Adapted Live SARS-CoV-2 Vaccine Elicits Rapid Mucosal Immunity, Protects From Disease, and Reduces Shedding of XBB.1.5.

Abstract

The emergence of SARS-CoV-2 variants, like XBB.1.5, causing immune evasion and frequent breakthrough infections, emphasizes the need for vaccines that limit transmission and target newly emerging variants. Mucosal vaccines, particularly live attenuated vaccines (LAV), are promising candidates for inducing strong mucosal immune responses to prevent viral replication and transmission. Vaccination with the previously described "one-to-stop" codon-modified LAV OTS-228, carrying the ancestral spike protein, induced sterilizing immunity against ancestral SARS-CoV-2 but also broad protection against Omicron variants, including XBB.1.5, but transmission of XBB.1.5 to contacts could not be prevented completely.
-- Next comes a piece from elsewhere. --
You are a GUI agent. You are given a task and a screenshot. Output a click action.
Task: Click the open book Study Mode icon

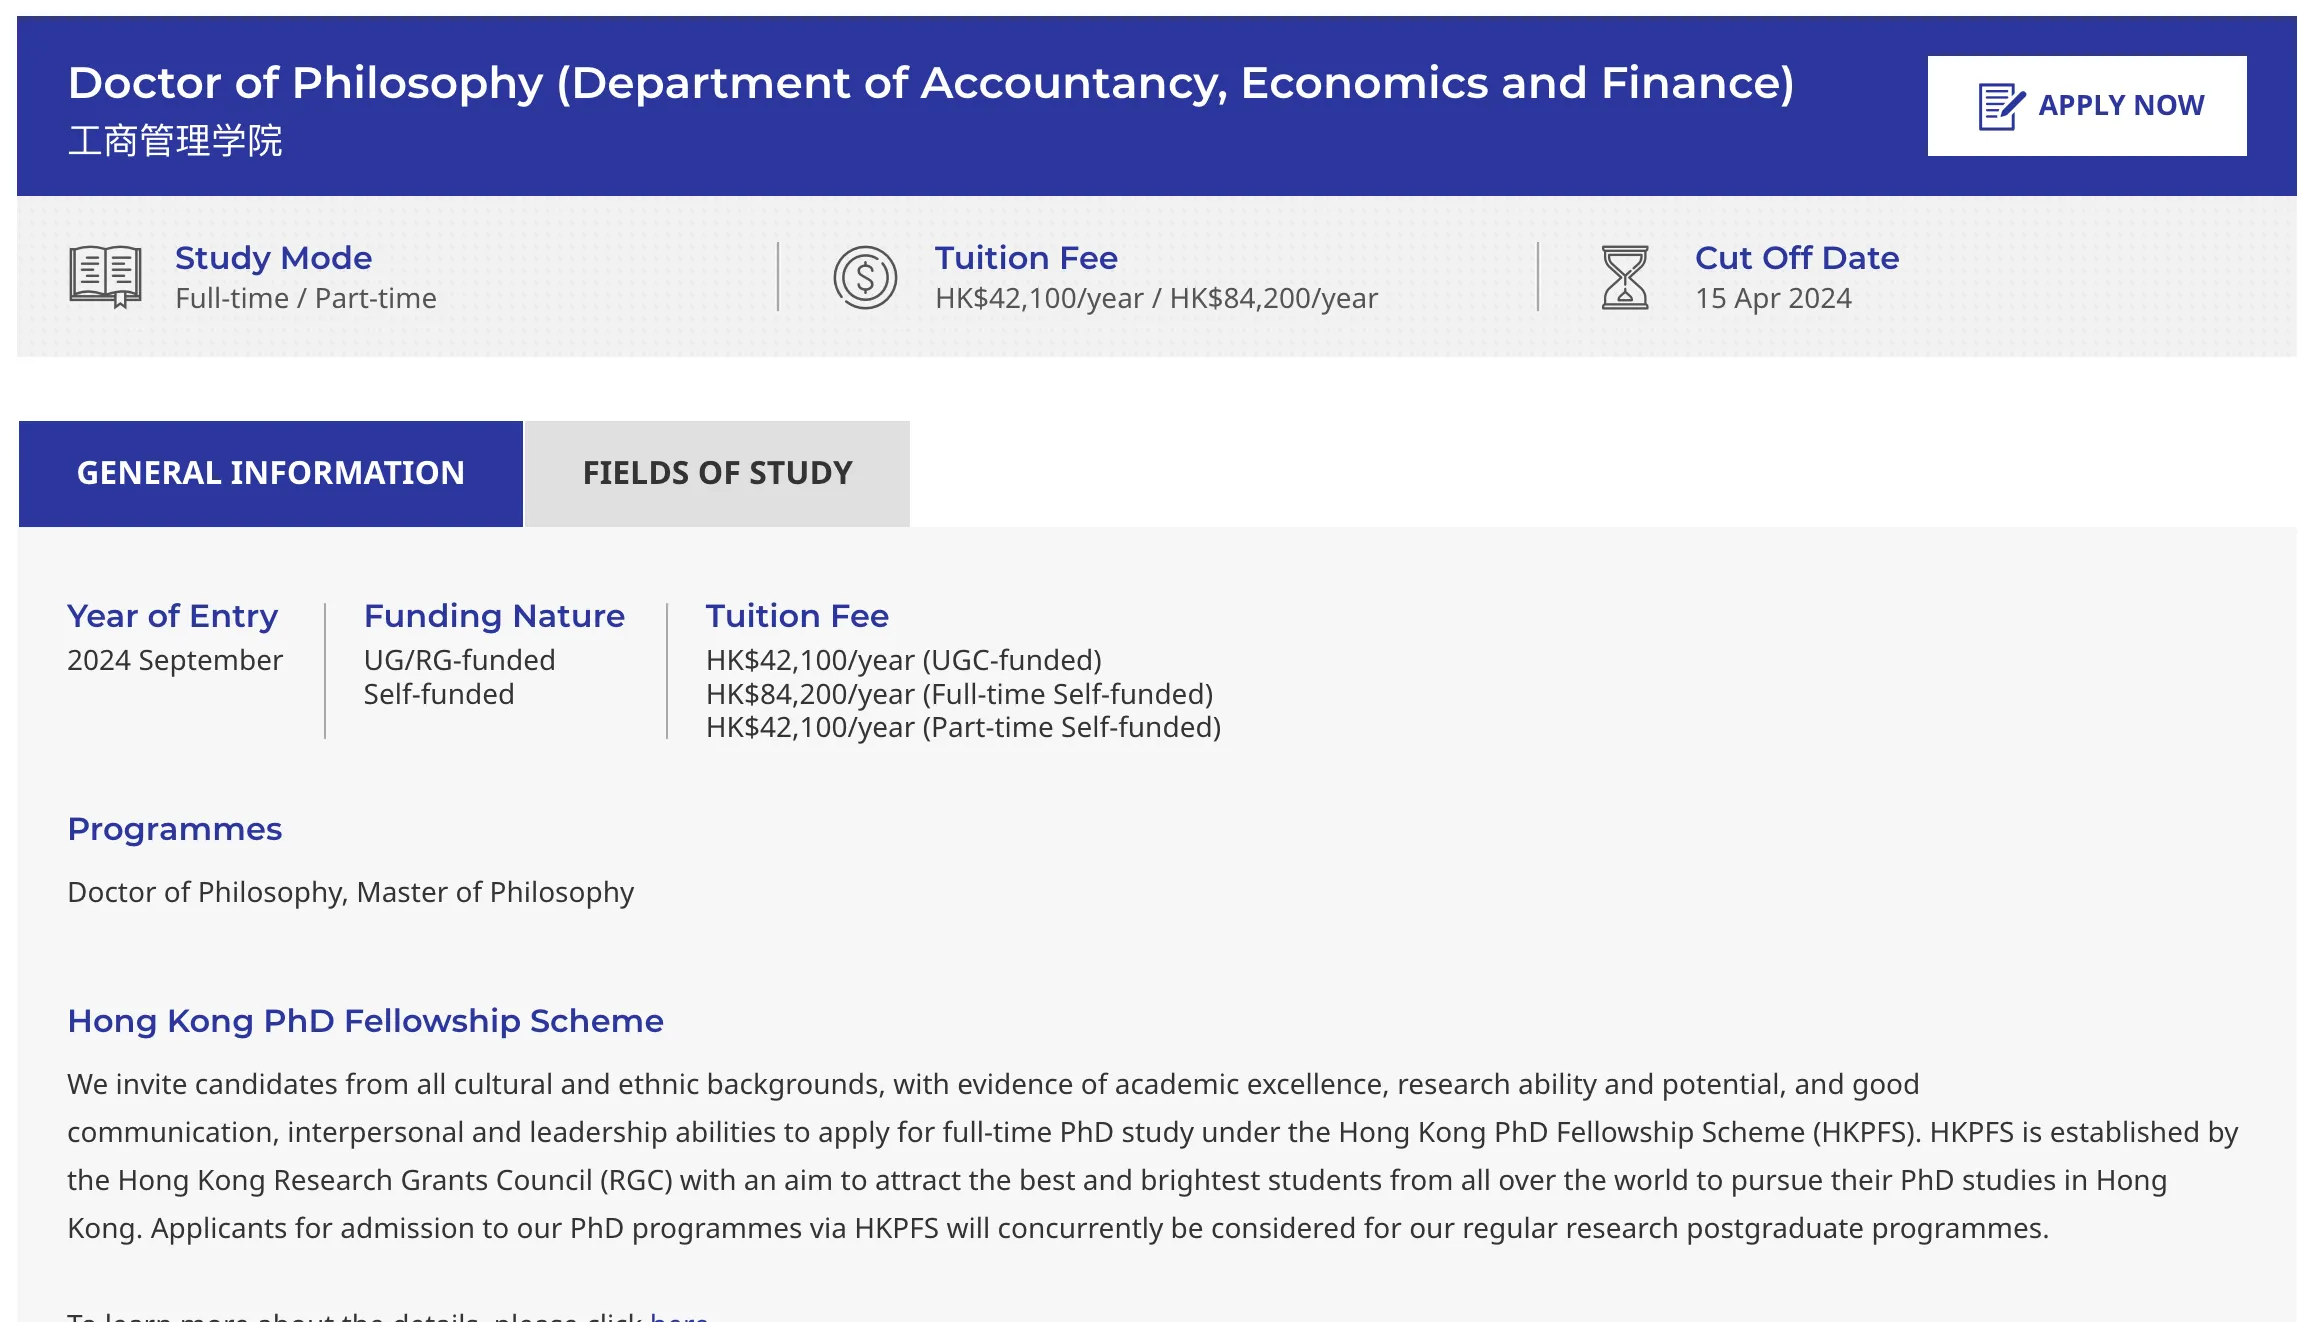(105, 276)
As a proof-of-concept, we updated OTS-228 by replacing the sequence coding for the ancestral SARS-CoV-2 spike protein with that of the XBB.1.5 variant. We applied flow cytometry to detect SARS-CoV-2-specific T cell responses, as well as ELISA and qPCR, to characterize systemic and mucosal immune responses in Syrian hamsters in detail. The new OTS construct designated as "OTS-300" exhibited an optimal safety profile in Syrian hamsters comparable to the original candidate vaccine. A single-dose intranasal (i.n.) vaccination with OTS-300 protects against disease, substantially limits XBB.1.5 replication, and reduces transmission in Syrian hamsters, showcasing the adaptability of the OTS platform for other emerging variants. OTS-300 induced accelerated mucosal and systemic antibody responses and reduced virus-mediated inflammation as compared with an intramuscularly delivered mRNA vaccine encoding the XBB.1.5 Spike.